- Associated Press - Friday, March 11, 2016

MINNEAPOLIS (AP) - All campsites at Minnesota state parks soon can be reserved, a significant change for a system that used to hold back up to a third of campsites for walk-up visitors.

The Department of Natural Resources announced the change Friday as one of a handful of moves that agency officials said were aimed at improving customer service. The agency received positive feedback when the change was tested in several state parks in the past two years, they said.

Minnesota’s 75 state parks draw thousands of visitors each year, with savvy users taking advantage of a reservation system that allows bookings up to a year in advance. Campsite bookings have risen 13 percent in the past three years.

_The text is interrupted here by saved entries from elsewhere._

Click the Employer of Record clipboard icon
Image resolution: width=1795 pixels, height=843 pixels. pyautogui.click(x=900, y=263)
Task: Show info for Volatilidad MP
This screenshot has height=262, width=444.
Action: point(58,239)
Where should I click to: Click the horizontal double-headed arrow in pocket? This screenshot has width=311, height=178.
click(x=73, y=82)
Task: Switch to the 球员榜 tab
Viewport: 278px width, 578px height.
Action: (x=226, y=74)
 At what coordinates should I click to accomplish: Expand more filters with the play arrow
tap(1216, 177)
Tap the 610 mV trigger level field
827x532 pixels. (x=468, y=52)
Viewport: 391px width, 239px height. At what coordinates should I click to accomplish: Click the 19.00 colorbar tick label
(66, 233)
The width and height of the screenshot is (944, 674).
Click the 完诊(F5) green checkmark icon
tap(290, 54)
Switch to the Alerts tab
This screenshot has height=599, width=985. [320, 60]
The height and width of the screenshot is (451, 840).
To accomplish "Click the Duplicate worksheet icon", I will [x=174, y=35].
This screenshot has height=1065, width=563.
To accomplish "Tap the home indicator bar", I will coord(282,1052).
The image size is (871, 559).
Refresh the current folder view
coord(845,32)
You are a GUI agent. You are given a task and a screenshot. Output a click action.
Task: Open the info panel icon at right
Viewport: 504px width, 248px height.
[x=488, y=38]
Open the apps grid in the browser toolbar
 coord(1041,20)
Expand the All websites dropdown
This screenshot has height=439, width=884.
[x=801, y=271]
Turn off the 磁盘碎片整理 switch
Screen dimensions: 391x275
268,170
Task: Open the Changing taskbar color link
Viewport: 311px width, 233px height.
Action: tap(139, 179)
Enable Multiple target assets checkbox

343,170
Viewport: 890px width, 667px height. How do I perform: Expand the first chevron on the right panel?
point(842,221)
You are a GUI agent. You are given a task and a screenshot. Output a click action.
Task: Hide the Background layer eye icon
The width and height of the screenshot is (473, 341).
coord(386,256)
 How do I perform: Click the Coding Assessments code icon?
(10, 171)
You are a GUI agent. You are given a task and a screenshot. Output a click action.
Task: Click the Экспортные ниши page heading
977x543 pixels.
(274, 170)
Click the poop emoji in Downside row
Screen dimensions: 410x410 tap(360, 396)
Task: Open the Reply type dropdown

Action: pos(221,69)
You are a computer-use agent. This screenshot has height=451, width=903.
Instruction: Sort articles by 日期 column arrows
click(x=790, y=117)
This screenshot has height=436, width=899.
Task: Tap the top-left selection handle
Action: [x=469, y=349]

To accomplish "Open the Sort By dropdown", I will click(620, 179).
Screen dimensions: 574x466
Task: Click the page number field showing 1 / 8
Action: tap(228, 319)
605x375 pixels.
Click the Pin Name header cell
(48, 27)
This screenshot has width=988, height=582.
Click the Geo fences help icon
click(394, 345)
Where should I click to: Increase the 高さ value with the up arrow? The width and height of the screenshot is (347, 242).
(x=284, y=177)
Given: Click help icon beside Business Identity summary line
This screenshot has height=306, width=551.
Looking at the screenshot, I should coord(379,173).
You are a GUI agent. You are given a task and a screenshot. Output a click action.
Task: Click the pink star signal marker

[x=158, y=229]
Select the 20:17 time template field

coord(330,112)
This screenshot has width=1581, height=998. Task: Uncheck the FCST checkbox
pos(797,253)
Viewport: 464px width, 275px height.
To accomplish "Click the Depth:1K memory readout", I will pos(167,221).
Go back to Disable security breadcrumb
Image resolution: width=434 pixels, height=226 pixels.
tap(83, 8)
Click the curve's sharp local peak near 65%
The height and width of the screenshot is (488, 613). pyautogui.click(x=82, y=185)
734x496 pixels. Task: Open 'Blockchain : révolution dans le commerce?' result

The competition means it can be difficult to land a spot in the most popular parks, and the DNR move effectively increases the inventory of bookable campsites. That means more convenience and certainty for park users, DNR officials said.

Commissioner Tom Landwehr related a story of taking his family on a camping trip years ago, only to be turned away at Gooseberry Falls and Split Rock parks because they were full before he “got lucky” at Tettegouche State Park.

“It’s an experience that troubles a lot of people,” Landwehr said. “How will I know if a campsite will be available? We have recognized for a long time that is a challenge.”

Asked whether the change means the end of spontaneous camping at the most popular parks, DNR officials said there never was much chance of that anyway. They said non-reservable sites at popular parks were typically gone by midweek anyway, thanks to those who extended a weekend reservation or arrived midweek.

“Most of the time, the so-called good campsites were already full by Wednesday or Thursday,” Erika Rivers. “We believe this provides more opportunity for more equity.”

DNR officials said other states are moving in the same direction. North Dakota is making the change this year for all its sites, Wisconsin is piloting the idea and South Dakota has done it for years, they said.

For the spontaneous campers, the DNR is also adding same-day reservation capability. The old system cut off reservations at midnight the night before arrival. Now, campers can check availability online and book an available site immediately, rather than having to chance it under the old first-come, first-served system for nonreservable sites.

The DNR said it is also updating the registration process so that park visitors don’t have to stand in line for a staff member to register. They’ll be able to register online or via park kiosks. Signs, maps and publications are also being redesigned to be easier to use, the DNR said.

The same-day reservation capability is to be phased in over several months, beginning first in southern parks before moving north.

The changes come as the DNR marks the 125th anniversary of the state park and trail system.